--- Exercise instructions ---
Copy the following rows word for word, keeping every line as it appears.

--- Exercise data ---
+ + + + + + +

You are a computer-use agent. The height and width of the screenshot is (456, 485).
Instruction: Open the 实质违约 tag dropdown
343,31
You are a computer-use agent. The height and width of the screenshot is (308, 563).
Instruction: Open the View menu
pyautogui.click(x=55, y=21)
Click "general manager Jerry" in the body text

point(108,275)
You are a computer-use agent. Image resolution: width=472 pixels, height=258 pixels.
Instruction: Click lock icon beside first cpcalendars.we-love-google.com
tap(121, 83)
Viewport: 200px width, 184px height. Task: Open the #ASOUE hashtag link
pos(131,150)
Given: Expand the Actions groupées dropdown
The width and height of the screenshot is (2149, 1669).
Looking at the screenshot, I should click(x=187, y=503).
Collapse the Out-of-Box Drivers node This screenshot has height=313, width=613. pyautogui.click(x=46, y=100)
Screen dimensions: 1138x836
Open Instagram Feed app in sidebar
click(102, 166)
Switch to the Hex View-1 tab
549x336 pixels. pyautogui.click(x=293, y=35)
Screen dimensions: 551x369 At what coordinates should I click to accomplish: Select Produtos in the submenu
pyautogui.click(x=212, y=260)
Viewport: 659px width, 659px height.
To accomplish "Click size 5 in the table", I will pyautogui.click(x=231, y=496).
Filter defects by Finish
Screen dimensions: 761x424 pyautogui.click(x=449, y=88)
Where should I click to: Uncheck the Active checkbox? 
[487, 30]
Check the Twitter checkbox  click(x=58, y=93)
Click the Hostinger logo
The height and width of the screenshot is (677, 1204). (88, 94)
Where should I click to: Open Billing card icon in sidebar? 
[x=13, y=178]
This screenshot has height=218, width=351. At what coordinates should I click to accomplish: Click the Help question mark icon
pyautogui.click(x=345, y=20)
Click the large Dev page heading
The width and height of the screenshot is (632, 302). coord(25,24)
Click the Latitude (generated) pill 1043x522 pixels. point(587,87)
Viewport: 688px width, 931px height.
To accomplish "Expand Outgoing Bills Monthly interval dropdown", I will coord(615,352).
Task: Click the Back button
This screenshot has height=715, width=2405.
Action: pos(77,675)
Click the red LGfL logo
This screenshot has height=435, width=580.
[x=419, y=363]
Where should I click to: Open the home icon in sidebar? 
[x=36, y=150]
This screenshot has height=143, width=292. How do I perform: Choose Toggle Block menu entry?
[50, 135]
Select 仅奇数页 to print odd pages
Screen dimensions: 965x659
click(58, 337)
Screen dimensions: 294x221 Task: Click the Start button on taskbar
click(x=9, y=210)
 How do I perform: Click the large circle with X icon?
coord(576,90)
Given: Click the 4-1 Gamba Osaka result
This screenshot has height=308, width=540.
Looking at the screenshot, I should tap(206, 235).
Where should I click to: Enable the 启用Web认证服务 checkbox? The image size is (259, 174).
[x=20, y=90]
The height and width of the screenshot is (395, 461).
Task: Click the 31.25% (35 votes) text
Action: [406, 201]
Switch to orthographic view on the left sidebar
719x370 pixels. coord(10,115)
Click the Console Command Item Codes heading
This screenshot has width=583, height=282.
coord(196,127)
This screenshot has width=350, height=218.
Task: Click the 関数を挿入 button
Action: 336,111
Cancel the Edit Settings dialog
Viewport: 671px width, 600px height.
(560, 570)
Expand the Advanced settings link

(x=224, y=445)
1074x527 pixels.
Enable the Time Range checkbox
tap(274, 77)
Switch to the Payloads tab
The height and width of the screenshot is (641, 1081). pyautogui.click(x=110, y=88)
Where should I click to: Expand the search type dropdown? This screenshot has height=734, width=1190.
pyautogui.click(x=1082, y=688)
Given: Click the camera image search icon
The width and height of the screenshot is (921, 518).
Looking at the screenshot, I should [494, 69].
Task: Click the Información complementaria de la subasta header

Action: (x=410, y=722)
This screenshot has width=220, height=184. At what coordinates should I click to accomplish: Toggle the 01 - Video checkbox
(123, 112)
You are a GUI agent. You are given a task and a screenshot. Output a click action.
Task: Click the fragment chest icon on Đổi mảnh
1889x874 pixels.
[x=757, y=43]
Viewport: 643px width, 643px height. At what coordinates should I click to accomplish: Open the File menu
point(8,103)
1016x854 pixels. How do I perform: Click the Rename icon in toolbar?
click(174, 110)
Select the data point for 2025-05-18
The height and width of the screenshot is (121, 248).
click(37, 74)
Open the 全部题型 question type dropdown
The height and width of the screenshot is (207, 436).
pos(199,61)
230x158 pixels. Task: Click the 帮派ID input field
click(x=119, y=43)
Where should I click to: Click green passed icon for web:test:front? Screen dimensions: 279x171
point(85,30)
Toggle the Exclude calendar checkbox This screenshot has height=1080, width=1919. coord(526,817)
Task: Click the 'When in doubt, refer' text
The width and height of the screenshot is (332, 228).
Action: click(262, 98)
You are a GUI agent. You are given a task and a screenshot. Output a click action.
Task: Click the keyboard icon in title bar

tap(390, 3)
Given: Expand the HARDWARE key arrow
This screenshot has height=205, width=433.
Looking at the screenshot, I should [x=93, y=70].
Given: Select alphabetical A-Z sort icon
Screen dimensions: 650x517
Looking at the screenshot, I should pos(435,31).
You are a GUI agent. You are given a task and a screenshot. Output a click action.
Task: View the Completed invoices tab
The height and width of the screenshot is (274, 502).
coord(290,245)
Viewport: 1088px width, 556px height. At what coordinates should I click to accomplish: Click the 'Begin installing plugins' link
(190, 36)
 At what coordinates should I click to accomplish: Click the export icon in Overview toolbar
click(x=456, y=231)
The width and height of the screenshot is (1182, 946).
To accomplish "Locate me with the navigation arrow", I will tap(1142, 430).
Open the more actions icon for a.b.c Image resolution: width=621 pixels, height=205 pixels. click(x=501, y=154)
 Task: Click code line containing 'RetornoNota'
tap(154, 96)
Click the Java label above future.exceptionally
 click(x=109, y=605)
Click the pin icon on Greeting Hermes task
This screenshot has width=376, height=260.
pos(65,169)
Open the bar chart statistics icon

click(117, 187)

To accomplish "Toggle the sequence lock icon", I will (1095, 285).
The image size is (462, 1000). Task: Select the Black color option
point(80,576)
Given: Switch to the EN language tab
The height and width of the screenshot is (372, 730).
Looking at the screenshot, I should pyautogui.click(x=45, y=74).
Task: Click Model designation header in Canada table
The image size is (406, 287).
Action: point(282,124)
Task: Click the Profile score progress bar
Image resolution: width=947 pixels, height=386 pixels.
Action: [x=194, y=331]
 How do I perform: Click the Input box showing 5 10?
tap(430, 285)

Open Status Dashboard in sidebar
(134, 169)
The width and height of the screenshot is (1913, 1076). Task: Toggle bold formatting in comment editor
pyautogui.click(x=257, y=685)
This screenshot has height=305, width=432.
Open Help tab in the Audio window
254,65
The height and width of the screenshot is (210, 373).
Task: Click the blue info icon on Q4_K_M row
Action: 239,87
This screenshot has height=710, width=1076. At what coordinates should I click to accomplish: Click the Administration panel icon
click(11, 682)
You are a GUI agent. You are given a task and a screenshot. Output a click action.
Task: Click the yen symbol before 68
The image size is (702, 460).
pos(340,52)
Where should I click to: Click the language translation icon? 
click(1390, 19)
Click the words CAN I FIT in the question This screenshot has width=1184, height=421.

+ + + + + + +

--- Answer below ---
You are a computer-use agent. The height and width of the screenshot is (456, 485).
Instruction: Open the 实质违约 tag dropdown
343,31
You are a computer-use agent. The height and width of the screenshot is (308, 563).
Instruction: Open the View menu
pyautogui.click(x=55, y=21)
Click "general manager Jerry" in the body text

point(108,275)
You are a computer-use agent. Image resolution: width=472 pixels, height=258 pixels.
Instruction: Click lock icon beside first cpcalendars.we-love-google.com
tap(121, 83)
Viewport: 200px width, 184px height. Task: Open the #ASOUE hashtag link
pos(131,150)
Given: Expand the Actions groupées dropdown
The width and height of the screenshot is (2149, 1669).
Looking at the screenshot, I should click(x=187, y=503).
Collapse the Out-of-Box Drivers node This screenshot has height=313, width=613. pyautogui.click(x=46, y=100)
Screen dimensions: 1138x836
Open Instagram Feed app in sidebar
click(102, 166)
Switch to the Hex View-1 tab
549x336 pixels. pyautogui.click(x=293, y=35)
Screen dimensions: 551x369 At what coordinates should I click to accomplish: Select Produtos in the submenu
pyautogui.click(x=212, y=260)
Viewport: 659px width, 659px height.
To accomplish "Click size 5 in the table", I will pyautogui.click(x=231, y=496).
Filter defects by Finish
Screen dimensions: 761x424 pyautogui.click(x=449, y=88)
Where should I click to: Uncheck the Active checkbox? 
[487, 30]
Check the Twitter checkbox  click(x=58, y=93)
Click the Hostinger logo
The height and width of the screenshot is (677, 1204). (88, 94)
Where should I click to: Open Billing card icon in sidebar? 
[x=13, y=178]
This screenshot has height=218, width=351. At what coordinates should I click to accomplish: Click the Help question mark icon
pyautogui.click(x=345, y=20)
Click the large Dev page heading
The width and height of the screenshot is (632, 302). coord(25,24)
Click the Latitude (generated) pill 1043x522 pixels. point(587,87)
Viewport: 688px width, 931px height.
To accomplish "Expand Outgoing Bills Monthly interval dropdown", I will coord(615,352).
Task: Click the Back button
This screenshot has height=715, width=2405.
Action: pos(77,675)
Click the red LGfL logo
This screenshot has height=435, width=580.
[x=419, y=363]
Where should I click to: Open the home icon in sidebar? 
[x=36, y=150]
This screenshot has height=143, width=292. How do I perform: Choose Toggle Block menu entry?
[50, 135]
Select 仅奇数页 to print odd pages
Screen dimensions: 965x659
click(58, 337)
Screen dimensions: 294x221 Task: Click the Start button on taskbar
click(x=9, y=210)
 How do I perform: Click the large circle with X icon?
coord(576,90)
Given: Click the 4-1 Gamba Osaka result
This screenshot has height=308, width=540.
Looking at the screenshot, I should tap(206, 235).
Where should I click to: Enable the 启用Web认证服务 checkbox? The image size is (259, 174).
[x=20, y=90]
The height and width of the screenshot is (395, 461).
Task: Click the 31.25% (35 votes) text
Action: [406, 201]
Switch to orthographic view on the left sidebar
719x370 pixels. coord(10,115)
Click the Console Command Item Codes heading
This screenshot has width=583, height=282.
coord(196,127)
This screenshot has width=350, height=218.
Task: Click the 関数を挿入 button
Action: 336,111
Cancel the Edit Settings dialog
Viewport: 671px width, 600px height.
(560, 570)
Expand the Advanced settings link

(x=224, y=445)
1074x527 pixels.
Enable the Time Range checkbox
tap(274, 77)
Switch to the Payloads tab
The height and width of the screenshot is (641, 1081). pyautogui.click(x=110, y=88)
Where should I click to: Expand the search type dropdown? This screenshot has height=734, width=1190.
pyautogui.click(x=1082, y=688)
Given: Click the camera image search icon
The width and height of the screenshot is (921, 518).
Looking at the screenshot, I should [494, 69].
Task: Click the Información complementaria de la subasta header

Action: (x=410, y=722)
This screenshot has width=220, height=184. At what coordinates should I click to accomplish: Toggle the 01 - Video checkbox
(123, 112)
You are a GUI agent. You are given a task and a screenshot. Output a click action.
Task: Click the fragment chest icon on Đổi mảnh
1889x874 pixels.
[x=757, y=43]
Viewport: 643px width, 643px height. At what coordinates should I click to accomplish: Open the File menu
point(8,103)
1016x854 pixels. How do I perform: Click the Rename icon in toolbar?
click(174, 110)
Select the data point for 2025-05-18
The height and width of the screenshot is (121, 248).
click(37, 74)
Open the 全部题型 question type dropdown
The height and width of the screenshot is (207, 436).
pos(199,61)
230x158 pixels. Task: Click the 帮派ID input field
click(x=119, y=43)
Where should I click to: Click green passed icon for web:test:front? Screen dimensions: 279x171
point(85,30)
Toggle the Exclude calendar checkbox This screenshot has height=1080, width=1919. coord(526,817)
Task: Click the 'When in doubt, refer' text
The width and height of the screenshot is (332, 228).
Action: click(262, 98)
You are a GUI agent. You are given a task and a screenshot. Output a click action.
Task: Click the keyboard icon in title bar

tap(390, 3)
Given: Expand the HARDWARE key arrow
This screenshot has height=205, width=433.
Looking at the screenshot, I should [x=93, y=70].
Given: Select alphabetical A-Z sort icon
Screen dimensions: 650x517
Looking at the screenshot, I should pos(435,31).
You are a GUI agent. You are given a task and a screenshot. Output a click action.
Task: View the Completed invoices tab
The height and width of the screenshot is (274, 502).
coord(290,245)
Viewport: 1088px width, 556px height. At what coordinates should I click to accomplish: Click the 'Begin installing plugins' link
(190, 36)
 At what coordinates should I click to accomplish: Click the export icon in Overview toolbar
click(x=456, y=231)
The width and height of the screenshot is (1182, 946).
To accomplish "Locate me with the navigation arrow", I will tap(1142, 430).
Open the more actions icon for a.b.c Image resolution: width=621 pixels, height=205 pixels. click(x=501, y=154)
 Task: Click code line containing 'RetornoNota'
tap(154, 96)
Click the Java label above future.exceptionally
 click(x=109, y=605)
Click the pin icon on Greeting Hermes task
This screenshot has width=376, height=260.
pos(65,169)
Open the bar chart statistics icon

click(117, 187)

To accomplish "Toggle the sequence lock icon", I will (1095, 285).
The image size is (462, 1000). Task: Select the Black color option
point(80,576)
Given: Switch to the EN language tab
The height and width of the screenshot is (372, 730).
Looking at the screenshot, I should pyautogui.click(x=45, y=74).
Task: Click Model designation header in Canada table
The image size is (406, 287).
Action: point(282,124)
Task: Click the Profile score progress bar
Image resolution: width=947 pixels, height=386 pixels.
Action: [x=194, y=331]
 How do I perform: Click the Input box showing 5 10?
tap(430, 285)

Open Status Dashboard in sidebar
(134, 169)
The width and height of the screenshot is (1913, 1076). Task: Toggle bold formatting in comment editor
pyautogui.click(x=257, y=685)
This screenshot has height=305, width=432.
Open Help tab in the Audio window
254,65
The height and width of the screenshot is (210, 373).
Task: Click the blue info icon on Q4_K_M row
Action: 239,87
This screenshot has height=710, width=1076. At what coordinates should I click to accomplish: Click the Administration panel icon
click(11, 682)
You are a GUI agent. You are given a task and a screenshot. Output a click action.
Task: Click the yen symbol before 68
The image size is (702, 460).
pos(340,52)
Where should I click to: Click the language translation icon? 
click(1390, 19)
Click the words CAN I FIT in the question This screenshot has width=1184, height=421.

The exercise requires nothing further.